How does preeclampsia affect future health?

Women who have had preeclampsia—especially those whose babies were born preterm—have an increased risk later in life of kidney disease, heart attack, stroke, and high blood pressure. Also, having preeclampsia once increases the risk of having it again in a future pregnancy.

What are the signs and symptoms of preeclampsia?

Preeclampsia can develop quietly without you being aware of it. Symptoms can include

  • swelling of face or hands
  • headache that will not go away
  • seeing spots or changes in eyesight
  • pain in the upper abdomen or shoulder
  • nausea and vomiting (in the second half of pregnancy)
  • sudden weight gain
  • difficulty breathing

If you have any of these symptoms, especially if they develop in the second half of pregnancy, call your ob-gyn right away.

A woman with preeclampsia whose condition is worsening will develop “severe features.” Severe features include

  • low number of platelets in the blood
  • abnormal kidney or liver function
  • pain in the upper abdomen
  • changes in vision
  • fluid in the lungs
  • severe headache
  • systolic pressure of 160 mm Hg or higher or diastolic pressure of 110 mm Hg or higher

How is preeclampsia diagnosed?

A high blood pressure reading may be the first sign of preeclampsia.
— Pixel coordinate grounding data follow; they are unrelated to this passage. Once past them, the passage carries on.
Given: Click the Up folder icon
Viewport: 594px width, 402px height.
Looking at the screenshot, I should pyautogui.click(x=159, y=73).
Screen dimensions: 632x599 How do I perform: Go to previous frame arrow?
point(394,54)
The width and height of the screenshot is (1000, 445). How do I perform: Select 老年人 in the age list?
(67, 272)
If your blood pressure reading is high, it may be checked again to confirm the results. You may have a urine test to check for protein. You also may have tests to check how your liver and kidneys are working and to measure the number of

platelets in your blood.

How is preeclampsia managed?

You and your ob-gyn should talk about how your condition will be managed. The goal is to limit complications for you and to deliver the healthiest baby possible.
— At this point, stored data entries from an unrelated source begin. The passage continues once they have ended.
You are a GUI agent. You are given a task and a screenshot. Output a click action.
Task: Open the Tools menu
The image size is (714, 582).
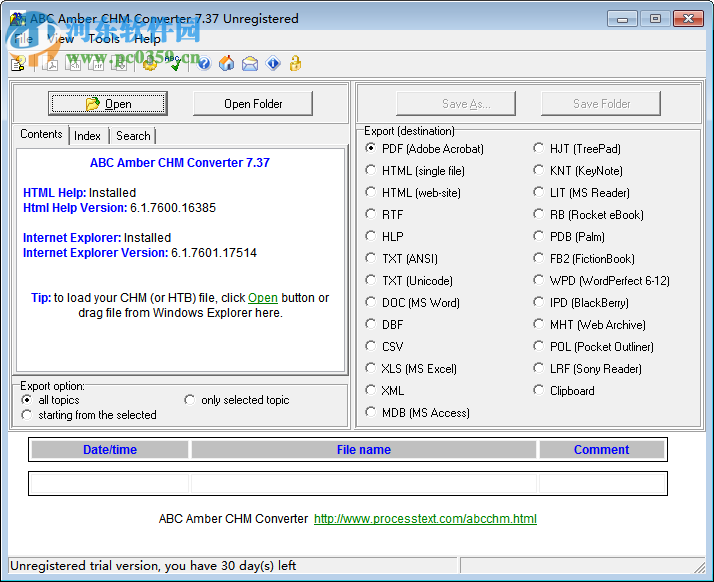coord(104,39)
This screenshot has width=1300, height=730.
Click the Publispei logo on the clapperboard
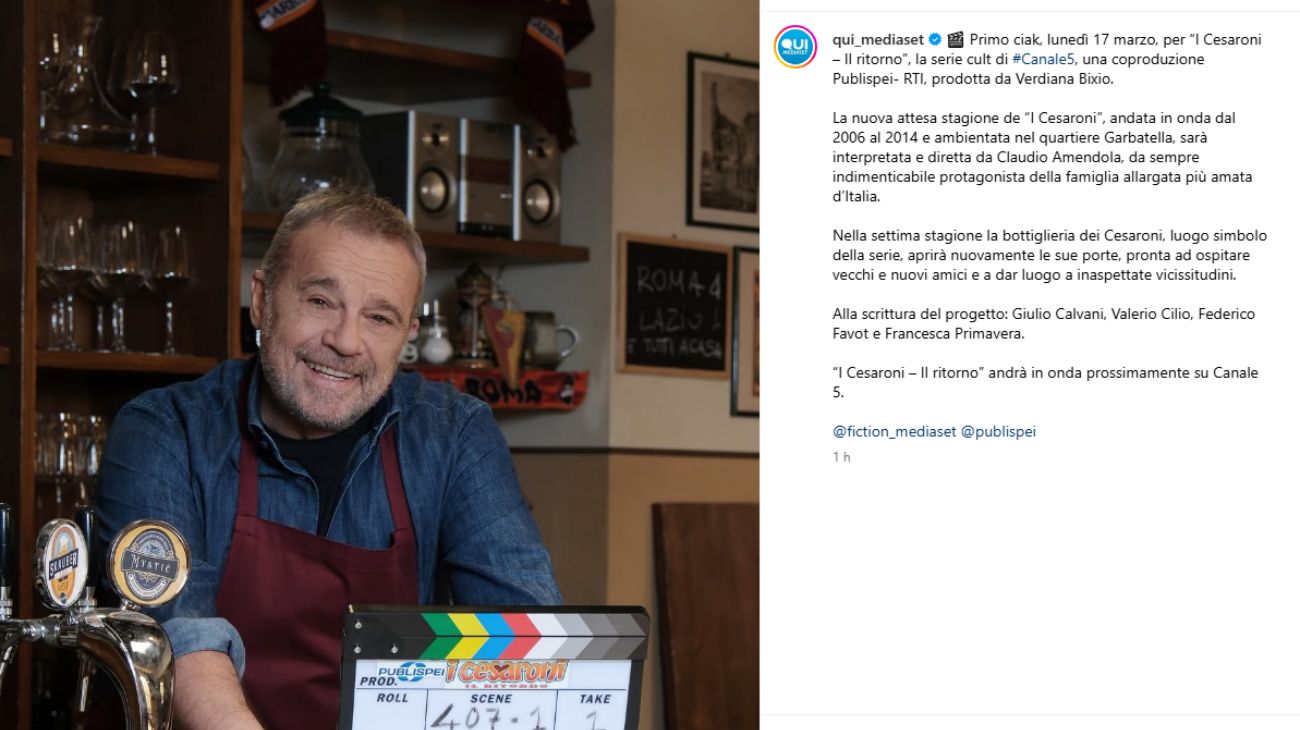[x=410, y=673]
How is preeclampsia managed when there are no severe features?

Women who have gestational hypertension or preeclampsia without severe features may be treated in a hospital or as an outpatient. Being an outpatient means you can stay at home with close monitoring by your ob-gyn. You may need to keep track of your fetus’s movement by doing a daily kick count . You also may need to measure your blood pressure at home. Visits to your ob-gyn may be once or twice a week.

At 37 weeks of pregnancy you and your ob-gyn may talk about delivery Labor may be induced (started

with medications). If test results show that the fetus is not doing well, you may need to have the baby

earlier. Women with preeclampsia can have vaginal deliveries, but if there are problems during labor, cesarean birth may be needed.
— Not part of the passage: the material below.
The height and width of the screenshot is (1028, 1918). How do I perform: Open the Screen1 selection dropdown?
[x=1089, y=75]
How is preeclampsia managed when there are severe features?

If you have preeclampsia with severe features, you may be treated in the hospital. If you are at least 34 weeks pregnant, you and your ob-gyn may talk about having your baby as soon as your condition is stable.

If you are less than 34 weeks pregnant and your condition is stable, it may be possible to wait to deliver your baby. Delaying delivery for just a few days may be helpful in some cases. It allows time to give

corticosteroids , which can help the fetus’s lungs mature. Delaying also can give you time to take medications to reduce your blood pressure and help prevent seizures. If your health or the fetus’s health worsens, you and your ob-gyn should discuss immediate delivery.

Can preeclampsia be prevented?

There is no screening test that can predict whether a woman will develop preeclampsia during

pregnancy. For now, prevention involves identifying whether you have risk factors for preeclampsia and taking steps to address them.

What should I do if I have high blood pressure and want to get pregnant?

If you have high blood pressure and want to get pregnant, see your ob-gyn for a check-up. Your ob-gyn will want to know if your high blood pressure is under control and if it has affected your health. You may have tests to check how your heart and kidneys are working. Your medications should be reviewed to see if you need to switch to others that are safer during pregnancy. You also should talk about the signs and symptoms of preeclampsia.

Does low-dose aspirin prevent preeclampsia?

Low-dose aspirin may reduce the risk of preeclampsia in some women. Your ob-gyn may recommend that you take low-dose aspirin if

  • you are at high risk of developing preeclampsia
  • you have two or more risk factors for preeclampsia

Do not start taking aspirin on your own without talking with your ob-gyn.